TASK BRIEF →
Rescale the rows from the line with "Click the vertical" up to and including the line with "point(173,147)", and give those lines in full, requests included. Multiply every coordinate in the answers by 2.6 and round to whole numbers, with halves rounded up, while keeping all numbers in the requests unchanged.

RECORDS FOR THIS TASK →

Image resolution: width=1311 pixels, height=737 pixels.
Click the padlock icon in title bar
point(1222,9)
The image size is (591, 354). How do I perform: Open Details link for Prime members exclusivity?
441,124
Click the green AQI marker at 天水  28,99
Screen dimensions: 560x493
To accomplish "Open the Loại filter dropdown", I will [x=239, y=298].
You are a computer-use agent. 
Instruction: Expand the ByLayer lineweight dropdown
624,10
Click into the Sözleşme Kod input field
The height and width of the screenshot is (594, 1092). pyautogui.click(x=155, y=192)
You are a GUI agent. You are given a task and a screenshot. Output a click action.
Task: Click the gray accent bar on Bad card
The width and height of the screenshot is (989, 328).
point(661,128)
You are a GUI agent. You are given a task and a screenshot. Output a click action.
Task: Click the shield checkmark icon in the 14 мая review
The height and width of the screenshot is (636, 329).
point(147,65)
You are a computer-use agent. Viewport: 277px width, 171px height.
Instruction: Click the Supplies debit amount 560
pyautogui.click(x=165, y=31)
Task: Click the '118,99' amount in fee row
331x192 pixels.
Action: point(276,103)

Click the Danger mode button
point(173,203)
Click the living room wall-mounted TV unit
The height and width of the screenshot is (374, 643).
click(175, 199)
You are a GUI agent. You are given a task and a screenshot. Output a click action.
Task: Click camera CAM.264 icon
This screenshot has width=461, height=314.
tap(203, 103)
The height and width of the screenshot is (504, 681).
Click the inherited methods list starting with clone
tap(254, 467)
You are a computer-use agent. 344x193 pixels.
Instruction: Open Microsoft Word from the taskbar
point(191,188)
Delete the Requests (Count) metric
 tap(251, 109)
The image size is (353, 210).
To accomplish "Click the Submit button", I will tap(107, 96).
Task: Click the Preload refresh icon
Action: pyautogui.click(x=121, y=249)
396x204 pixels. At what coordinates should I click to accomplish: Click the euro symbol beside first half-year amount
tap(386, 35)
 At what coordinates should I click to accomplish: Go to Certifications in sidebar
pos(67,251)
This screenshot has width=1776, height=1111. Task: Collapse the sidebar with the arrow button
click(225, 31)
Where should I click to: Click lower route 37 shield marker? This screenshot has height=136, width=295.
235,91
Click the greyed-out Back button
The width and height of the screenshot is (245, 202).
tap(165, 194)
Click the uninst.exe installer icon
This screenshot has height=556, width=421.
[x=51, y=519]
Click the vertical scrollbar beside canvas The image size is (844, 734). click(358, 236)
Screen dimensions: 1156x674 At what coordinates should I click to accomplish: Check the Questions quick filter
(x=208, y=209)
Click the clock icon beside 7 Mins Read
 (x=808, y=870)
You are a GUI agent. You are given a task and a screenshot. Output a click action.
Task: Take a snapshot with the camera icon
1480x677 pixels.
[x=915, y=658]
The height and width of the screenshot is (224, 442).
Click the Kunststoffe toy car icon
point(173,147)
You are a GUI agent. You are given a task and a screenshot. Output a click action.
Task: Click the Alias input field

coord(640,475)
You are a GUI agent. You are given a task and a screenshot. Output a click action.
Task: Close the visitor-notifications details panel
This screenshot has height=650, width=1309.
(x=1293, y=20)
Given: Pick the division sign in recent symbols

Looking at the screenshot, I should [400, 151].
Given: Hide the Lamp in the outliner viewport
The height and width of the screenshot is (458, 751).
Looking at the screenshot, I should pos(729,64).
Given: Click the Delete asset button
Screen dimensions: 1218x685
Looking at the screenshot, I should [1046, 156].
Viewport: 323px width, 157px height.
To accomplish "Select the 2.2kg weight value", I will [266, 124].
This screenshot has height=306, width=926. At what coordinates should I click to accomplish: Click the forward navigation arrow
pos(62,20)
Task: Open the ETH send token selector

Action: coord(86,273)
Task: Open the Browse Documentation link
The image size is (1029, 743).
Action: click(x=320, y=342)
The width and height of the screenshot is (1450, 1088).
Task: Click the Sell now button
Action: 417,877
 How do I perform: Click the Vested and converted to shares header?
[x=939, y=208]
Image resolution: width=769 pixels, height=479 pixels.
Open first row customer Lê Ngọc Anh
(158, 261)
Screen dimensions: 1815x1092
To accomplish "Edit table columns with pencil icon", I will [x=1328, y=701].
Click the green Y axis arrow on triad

EXERCISE SOLUTION →
Click the vertical scrollbar beside canvas The image size is (844, 734). click(931, 614)
Screen dimensions: 1156x674 At what coordinates should I click to accomplish: Check the Questions quick filter
(x=541, y=543)
Click the clock icon beside 7 Mins Read
 (x=2101, y=2262)
You are a GUI agent. You are given a task and a screenshot. Output a click action.
Task: Take a snapshot with the camera icon
1480x677 pixels.
[x=2379, y=1711]
The height and width of the screenshot is (224, 442).
Click the Kunststoffe toy car icon
point(450,382)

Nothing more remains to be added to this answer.